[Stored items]
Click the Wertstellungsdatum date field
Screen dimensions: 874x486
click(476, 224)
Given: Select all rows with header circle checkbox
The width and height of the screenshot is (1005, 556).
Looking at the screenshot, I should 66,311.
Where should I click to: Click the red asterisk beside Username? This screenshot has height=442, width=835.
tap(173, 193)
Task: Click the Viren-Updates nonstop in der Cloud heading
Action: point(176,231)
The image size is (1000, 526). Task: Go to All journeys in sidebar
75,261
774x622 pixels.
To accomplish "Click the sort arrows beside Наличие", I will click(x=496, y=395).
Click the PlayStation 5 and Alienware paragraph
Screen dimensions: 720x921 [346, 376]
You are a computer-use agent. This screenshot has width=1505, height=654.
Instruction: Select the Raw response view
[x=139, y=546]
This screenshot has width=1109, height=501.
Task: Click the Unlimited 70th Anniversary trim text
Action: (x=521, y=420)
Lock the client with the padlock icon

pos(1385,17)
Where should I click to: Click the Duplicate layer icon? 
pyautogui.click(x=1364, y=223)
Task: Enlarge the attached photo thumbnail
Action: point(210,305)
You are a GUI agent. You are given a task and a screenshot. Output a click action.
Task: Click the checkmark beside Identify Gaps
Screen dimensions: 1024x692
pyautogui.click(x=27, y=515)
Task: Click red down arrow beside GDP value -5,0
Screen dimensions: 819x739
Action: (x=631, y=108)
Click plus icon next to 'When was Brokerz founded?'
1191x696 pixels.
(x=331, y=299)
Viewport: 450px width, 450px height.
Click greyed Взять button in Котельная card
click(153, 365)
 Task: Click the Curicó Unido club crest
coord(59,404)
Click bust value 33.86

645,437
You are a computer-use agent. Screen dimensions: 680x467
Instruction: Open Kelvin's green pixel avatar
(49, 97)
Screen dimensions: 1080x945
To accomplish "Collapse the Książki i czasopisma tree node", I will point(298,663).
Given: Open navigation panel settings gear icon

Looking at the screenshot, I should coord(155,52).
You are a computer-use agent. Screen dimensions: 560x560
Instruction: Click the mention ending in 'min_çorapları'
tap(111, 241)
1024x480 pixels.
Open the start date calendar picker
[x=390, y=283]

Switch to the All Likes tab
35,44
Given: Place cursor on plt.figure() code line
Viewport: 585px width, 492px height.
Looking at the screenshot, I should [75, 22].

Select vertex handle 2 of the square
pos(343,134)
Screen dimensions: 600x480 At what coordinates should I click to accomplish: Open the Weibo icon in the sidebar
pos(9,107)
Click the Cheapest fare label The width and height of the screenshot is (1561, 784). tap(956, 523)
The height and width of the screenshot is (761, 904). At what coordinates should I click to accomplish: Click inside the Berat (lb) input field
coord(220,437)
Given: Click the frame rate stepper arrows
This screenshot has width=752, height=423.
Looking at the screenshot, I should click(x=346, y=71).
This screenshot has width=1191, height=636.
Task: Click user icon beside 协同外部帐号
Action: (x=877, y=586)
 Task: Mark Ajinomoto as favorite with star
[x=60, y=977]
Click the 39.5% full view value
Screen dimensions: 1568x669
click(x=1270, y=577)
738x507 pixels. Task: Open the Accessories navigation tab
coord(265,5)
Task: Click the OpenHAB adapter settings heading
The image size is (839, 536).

• What you need to do
Transcribe all the data word for word, as it appears above.

• Response for this exercise
Click the Wertstellungsdatum date field
Screen dimensions: 874x486
click(476, 224)
Given: Select all rows with header circle checkbox
The width and height of the screenshot is (1005, 556).
Looking at the screenshot, I should 66,311.
Where should I click to: Click the red asterisk beside Username? This screenshot has height=442, width=835.
tap(173, 193)
Task: Click the Viren-Updates nonstop in der Cloud heading
Action: point(176,231)
The image size is (1000, 526). Task: Go to All journeys in sidebar
75,261
774x622 pixels.
To accomplish "Click the sort arrows beside Наличие", I will click(x=496, y=395).
Click the PlayStation 5 and Alienware paragraph
Screen dimensions: 720x921 [346, 376]
You are a computer-use agent. This screenshot has width=1505, height=654.
Instruction: Select the Raw response view
[x=139, y=546]
This screenshot has width=1109, height=501.
Task: Click the Unlimited 70th Anniversary trim text
Action: (x=521, y=420)
Lock the client with the padlock icon

pos(1385,17)
Where should I click to: Click the Duplicate layer icon? 
pyautogui.click(x=1364, y=223)
Task: Enlarge the attached photo thumbnail
Action: point(210,305)
You are a GUI agent. You are given a task and a screenshot. Output a click action.
Task: Click the checkmark beside Identify Gaps
Screen dimensions: 1024x692
pyautogui.click(x=27, y=515)
Task: Click red down arrow beside GDP value -5,0
Screen dimensions: 819x739
Action: (x=631, y=108)
Click plus icon next to 'When was Brokerz founded?'
1191x696 pixels.
(x=331, y=299)
Viewport: 450px width, 450px height.
Click greyed Взять button in Котельная card
click(153, 365)
 Task: Click the Curicó Unido club crest
coord(59,404)
Click bust value 33.86

645,437
You are a computer-use agent. Screen dimensions: 680x467
Instruction: Open Kelvin's green pixel avatar
(49, 97)
Screen dimensions: 1080x945
To accomplish "Collapse the Książki i czasopisma tree node", I will point(298,663).
Given: Open navigation panel settings gear icon

Looking at the screenshot, I should coord(155,52).
You are a computer-use agent. Screen dimensions: 560x560
Instruction: Click the mention ending in 'min_çorapları'
tap(111, 241)
1024x480 pixels.
Open the start date calendar picker
[x=390, y=283]

Switch to the All Likes tab
35,44
Given: Place cursor on plt.figure() code line
Viewport: 585px width, 492px height.
Looking at the screenshot, I should [75, 22].

Select vertex handle 2 of the square
pos(343,134)
Screen dimensions: 600x480 At what coordinates should I click to accomplish: Open the Weibo icon in the sidebar
pos(9,107)
Click the Cheapest fare label The width and height of the screenshot is (1561, 784). tap(956, 523)
The height and width of the screenshot is (761, 904). At what coordinates should I click to accomplish: Click inside the Berat (lb) input field
coord(220,437)
Given: Click the frame rate stepper arrows
This screenshot has width=752, height=423.
Looking at the screenshot, I should click(x=346, y=71).
This screenshot has width=1191, height=636.
Task: Click user icon beside 协同外部帐号
Action: (x=877, y=586)
 Task: Mark Ajinomoto as favorite with star
[x=60, y=977]
Click the 39.5% full view value
Screen dimensions: 1568x669
click(x=1270, y=577)
738x507 pixels. Task: Open the Accessories navigation tab
coord(265,5)
Task: Click the OpenHAB adapter settings heading
The image size is (839, 536).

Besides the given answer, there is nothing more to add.